Render the records from the line with "Find the location" up to and including the line with "coordinates (624, 635)." as a JSON list of strings, one per line, leaving out blank lines.

##### Source material #####

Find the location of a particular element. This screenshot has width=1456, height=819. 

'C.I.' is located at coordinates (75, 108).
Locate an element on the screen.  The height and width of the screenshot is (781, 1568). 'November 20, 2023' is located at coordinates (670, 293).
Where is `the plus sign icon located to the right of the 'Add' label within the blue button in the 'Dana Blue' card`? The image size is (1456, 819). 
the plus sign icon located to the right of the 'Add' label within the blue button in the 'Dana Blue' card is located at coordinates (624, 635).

#####
##### Source material #####

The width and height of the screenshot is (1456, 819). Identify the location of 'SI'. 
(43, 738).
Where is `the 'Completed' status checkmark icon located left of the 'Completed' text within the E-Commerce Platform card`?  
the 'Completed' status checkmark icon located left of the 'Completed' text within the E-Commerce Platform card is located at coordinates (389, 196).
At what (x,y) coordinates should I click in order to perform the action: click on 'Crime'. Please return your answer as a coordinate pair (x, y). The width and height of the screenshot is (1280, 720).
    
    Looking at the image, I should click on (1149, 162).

#####

- _Result of the task_:
[
  "Find the location of a particular element. This screenshot has width=1456, height=819. ",
  "'C.I.' is located at coordinates (75, 108).",
  "Locate an element on the screen.  The height and width of the screenshot is (781, 1568). 'November 20, 2023' is located at coordinates (670, 293).",
  "Where is `the plus sign icon located to the right of the 'Add' label within the blue button in the 'Dana Blue' card`? The image size is (1456, 819). ",
  "the plus sign icon located to the right of the 'Add' label within the blue button in the 'Dana Blue' card is located at coordinates (624, 635)."
]